Noch etwas anderes folgte auf diese Versammlung in der Paulskirche. Die so zahlreich vertretenen Theologen übertrugen die demokratischen Ideen nun auch auf die Strukturen der Kirchen. Immerhin waren neben den Bürgerrechten wie Presse-, Meinungs-, Versammlungsfreiheit und der Abschaffung der Todesstrafe auch die bis heute geltenden Regeln zur Religionsausübung festgelegt. Dass es in Deutschland eine volle Glaubens- und Gewissensfreiheit gibt und niemand verpflichtet ist, seine religiöse Überzeugung zu offenbaren, ist eben dieser Nationalversammlung zu verdanken, die vor 175 Jahren in der Frankfurter Paulskirche zusammentrat.[6] Die demokratischen Organisationsformen in den evangelischen Kirchen haben hier Schubkraft bekommen. Synoden als Parlamente kirchlicher Selbstverwaltung gab es schon vorher. Aber seit der Versammlung in der Paulskirche sind demokratische Strukturen weder in der Politik noch in der Kirche wegzudenken. Zugleich erinnert das Scheitern der Nationalversammlung daran, wie gefährdet die Demokratie ist. Wir müssen immer wieder um sie ringen.

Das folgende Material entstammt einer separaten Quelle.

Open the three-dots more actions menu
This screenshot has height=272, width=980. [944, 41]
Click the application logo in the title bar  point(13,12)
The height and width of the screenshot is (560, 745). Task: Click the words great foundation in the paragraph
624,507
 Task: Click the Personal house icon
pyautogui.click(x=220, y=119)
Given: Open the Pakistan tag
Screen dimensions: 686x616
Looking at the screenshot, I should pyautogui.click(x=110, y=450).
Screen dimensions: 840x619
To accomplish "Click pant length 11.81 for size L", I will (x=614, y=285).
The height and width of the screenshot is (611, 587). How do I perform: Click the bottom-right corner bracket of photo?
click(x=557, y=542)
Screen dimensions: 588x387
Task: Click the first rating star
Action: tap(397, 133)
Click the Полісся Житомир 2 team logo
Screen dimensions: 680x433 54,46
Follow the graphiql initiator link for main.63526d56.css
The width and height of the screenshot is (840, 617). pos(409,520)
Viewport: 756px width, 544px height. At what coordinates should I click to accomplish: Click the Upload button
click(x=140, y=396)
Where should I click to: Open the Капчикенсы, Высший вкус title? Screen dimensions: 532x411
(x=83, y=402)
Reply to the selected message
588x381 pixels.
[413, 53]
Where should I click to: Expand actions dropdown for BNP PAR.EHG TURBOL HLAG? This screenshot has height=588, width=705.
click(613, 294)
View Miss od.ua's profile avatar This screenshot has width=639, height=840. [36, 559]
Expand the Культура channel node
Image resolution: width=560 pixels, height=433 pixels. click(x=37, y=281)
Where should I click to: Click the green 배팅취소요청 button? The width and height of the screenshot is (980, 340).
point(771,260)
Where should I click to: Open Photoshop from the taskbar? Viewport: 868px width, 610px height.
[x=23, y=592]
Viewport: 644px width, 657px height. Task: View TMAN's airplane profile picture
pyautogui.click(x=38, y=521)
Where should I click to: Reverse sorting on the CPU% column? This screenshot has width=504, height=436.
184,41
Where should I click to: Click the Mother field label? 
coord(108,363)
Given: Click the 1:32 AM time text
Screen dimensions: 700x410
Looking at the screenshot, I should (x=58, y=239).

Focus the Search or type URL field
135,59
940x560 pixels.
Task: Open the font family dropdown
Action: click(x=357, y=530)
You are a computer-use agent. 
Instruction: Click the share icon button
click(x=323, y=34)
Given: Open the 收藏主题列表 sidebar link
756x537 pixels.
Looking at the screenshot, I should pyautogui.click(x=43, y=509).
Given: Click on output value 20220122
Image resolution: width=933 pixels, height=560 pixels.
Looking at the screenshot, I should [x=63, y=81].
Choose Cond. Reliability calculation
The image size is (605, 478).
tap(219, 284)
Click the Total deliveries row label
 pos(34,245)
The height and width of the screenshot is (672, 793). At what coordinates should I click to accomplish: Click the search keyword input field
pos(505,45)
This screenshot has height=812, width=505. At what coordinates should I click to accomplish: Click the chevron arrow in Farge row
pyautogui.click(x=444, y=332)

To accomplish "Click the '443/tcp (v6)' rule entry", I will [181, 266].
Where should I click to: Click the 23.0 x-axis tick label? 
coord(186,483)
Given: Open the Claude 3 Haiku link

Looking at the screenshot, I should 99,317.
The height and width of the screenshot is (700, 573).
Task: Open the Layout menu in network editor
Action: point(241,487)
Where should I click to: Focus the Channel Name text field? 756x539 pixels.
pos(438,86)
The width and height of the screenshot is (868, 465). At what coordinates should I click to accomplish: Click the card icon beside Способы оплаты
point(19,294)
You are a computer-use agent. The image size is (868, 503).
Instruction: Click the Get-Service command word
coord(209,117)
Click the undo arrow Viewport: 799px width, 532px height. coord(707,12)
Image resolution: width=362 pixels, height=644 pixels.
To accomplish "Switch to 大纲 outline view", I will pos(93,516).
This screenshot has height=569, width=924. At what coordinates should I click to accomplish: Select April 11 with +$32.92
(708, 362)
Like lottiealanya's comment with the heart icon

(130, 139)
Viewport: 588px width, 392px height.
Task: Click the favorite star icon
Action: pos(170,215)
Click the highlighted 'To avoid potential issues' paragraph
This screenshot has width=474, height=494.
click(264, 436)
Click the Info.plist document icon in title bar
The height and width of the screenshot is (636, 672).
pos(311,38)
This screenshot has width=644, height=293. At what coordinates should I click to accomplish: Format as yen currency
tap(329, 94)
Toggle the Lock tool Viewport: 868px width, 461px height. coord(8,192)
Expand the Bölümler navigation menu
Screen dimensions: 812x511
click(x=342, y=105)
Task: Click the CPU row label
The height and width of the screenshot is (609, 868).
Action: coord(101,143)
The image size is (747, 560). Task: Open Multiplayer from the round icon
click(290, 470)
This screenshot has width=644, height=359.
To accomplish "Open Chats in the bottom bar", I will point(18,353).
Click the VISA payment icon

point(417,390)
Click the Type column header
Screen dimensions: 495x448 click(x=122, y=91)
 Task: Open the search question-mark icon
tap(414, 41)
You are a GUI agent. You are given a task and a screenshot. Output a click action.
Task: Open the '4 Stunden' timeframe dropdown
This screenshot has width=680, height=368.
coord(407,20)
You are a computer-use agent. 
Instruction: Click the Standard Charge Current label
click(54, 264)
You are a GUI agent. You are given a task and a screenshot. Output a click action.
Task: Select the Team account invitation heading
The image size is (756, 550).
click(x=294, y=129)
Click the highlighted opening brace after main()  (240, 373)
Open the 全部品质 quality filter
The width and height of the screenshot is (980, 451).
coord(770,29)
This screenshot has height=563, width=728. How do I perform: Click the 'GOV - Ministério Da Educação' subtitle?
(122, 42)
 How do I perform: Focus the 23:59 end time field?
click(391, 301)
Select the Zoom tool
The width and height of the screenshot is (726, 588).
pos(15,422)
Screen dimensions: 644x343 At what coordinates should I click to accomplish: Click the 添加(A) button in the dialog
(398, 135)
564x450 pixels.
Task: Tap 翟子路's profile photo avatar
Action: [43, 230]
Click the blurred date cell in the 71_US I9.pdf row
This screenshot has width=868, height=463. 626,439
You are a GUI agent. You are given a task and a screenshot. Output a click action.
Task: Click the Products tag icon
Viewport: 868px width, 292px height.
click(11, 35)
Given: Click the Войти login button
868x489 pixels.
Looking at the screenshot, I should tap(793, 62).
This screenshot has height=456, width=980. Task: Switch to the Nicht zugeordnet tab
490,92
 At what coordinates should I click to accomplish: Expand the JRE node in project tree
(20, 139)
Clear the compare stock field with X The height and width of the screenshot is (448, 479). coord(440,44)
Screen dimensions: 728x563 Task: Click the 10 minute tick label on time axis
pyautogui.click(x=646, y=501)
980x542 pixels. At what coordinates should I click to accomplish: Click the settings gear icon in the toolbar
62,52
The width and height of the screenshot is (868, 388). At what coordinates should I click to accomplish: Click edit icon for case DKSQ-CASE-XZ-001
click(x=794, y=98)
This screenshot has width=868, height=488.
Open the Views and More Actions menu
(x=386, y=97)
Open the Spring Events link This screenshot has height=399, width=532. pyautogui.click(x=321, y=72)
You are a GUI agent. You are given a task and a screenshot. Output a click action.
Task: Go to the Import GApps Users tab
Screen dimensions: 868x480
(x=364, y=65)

Musik: „So lasset Trompeten schmettern“ (Chor) oder: Introduktion. Ferdinand Ries: Die Könige in Israel

 


[1] Verfassung des Deutschen Reiches vom 28. März 1849 (Paulskirchenverfassung www.documentarchiv.de/nzjh/verfdr1848.htm

[2]www.bundestag.de/parlament/geschichte/parlamentarismus/1848

[3] Pfarrer sind: Pascal Kober FDP, Michael Stübgen CDU.

[4] Melchior von Diepenbrock, Geistlicher Blumenstrauß aus christlichen Dichter Gärten, Sulzbach 1852 S. 159f.

[5] Melchior von Diepenbrock, die Zeichen der Zeit, Regensburg 1841. S. 21f.

[6] Verfassung des Deutschen Reiches vom 28. März 1849, Artikel V §144.